My condolences to you and your family on your loss, John.
Hang in there and hope to read more posts from you.
I am so, so sorry, John.
My thoughts and prayers go out to you and your family.
We at the Comics Cave are with you, John.
My deepest condolences.
I'm so sorry, John. My heart is breaking for you.
And yes, I'm an organ donor. Since my dad's transplant, my family and I march in a walk for organ donor awareness every spring in Philadelphia... first in support of him, and later in his memory.
Good luck with getting back to work; I hope the routine helps soothe you. You'll be in my thoughts.
My condolences to you and your family. You are never alone!!
Thank you everyone.
I've been away and unable to add any comments but so wanted to add my condolences to you John.
I hope everyone's comments have helped you in some small way.
I've had technological problems over the last several days, so this is the first I've been able to respond.
Words are of limited comfort in any tragic circumstance, but something so devastating completely defies expressions of consolation. All of us who want to say the right thing, to do the right thing, are frustrated in the acknowledgement that there is no "right thing", nothing that will mitigate the pain you're enduring. As much as we would very much like to.
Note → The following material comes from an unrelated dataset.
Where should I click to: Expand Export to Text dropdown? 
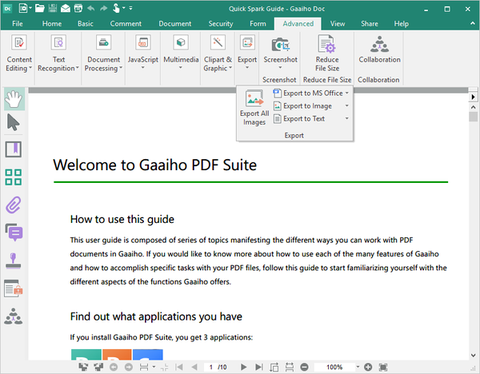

John, all I can promise is this: time will bring a modicum of bearability to what you are going through right now. Not to-morrow or next month or next year. But some day you will hear somebody say something and thinking, "That's just what my wife would have said." Or you'll see something and think, "She would have loved this." You may even smile at the thought. No, the pain will never go away. But at some point, your good memories of your life together will outweigh the agony of her loss.
The trick is hanging on until then. I only wish there was more we could do to help you grip.